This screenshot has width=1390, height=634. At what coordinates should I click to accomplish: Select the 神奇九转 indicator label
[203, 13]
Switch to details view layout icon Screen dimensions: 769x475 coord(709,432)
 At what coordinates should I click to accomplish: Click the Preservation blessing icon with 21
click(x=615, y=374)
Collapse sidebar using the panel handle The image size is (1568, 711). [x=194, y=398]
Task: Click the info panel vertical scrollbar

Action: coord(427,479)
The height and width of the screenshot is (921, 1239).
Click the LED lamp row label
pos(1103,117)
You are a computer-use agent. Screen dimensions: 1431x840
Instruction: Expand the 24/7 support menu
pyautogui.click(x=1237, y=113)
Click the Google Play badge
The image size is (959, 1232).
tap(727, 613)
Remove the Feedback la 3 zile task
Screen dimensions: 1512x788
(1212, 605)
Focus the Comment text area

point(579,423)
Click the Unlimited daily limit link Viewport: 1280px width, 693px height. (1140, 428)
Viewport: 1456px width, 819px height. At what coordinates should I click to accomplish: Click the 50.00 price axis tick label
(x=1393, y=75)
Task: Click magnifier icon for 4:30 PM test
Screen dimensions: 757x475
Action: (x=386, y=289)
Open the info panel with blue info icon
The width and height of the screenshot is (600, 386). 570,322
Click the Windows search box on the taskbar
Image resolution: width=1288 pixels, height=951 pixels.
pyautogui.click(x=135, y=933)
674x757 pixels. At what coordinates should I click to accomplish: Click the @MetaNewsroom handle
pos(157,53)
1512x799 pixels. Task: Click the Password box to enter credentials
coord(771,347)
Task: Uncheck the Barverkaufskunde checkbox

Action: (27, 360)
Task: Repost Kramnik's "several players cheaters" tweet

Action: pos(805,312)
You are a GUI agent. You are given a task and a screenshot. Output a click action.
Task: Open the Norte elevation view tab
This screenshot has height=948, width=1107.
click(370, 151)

# # #

_TASK PROMPT_
What is the number of lines in the records that contain the word "agent"? Answer with the number and nothing else.

_RESPONSE TO THE EXERCISE_
2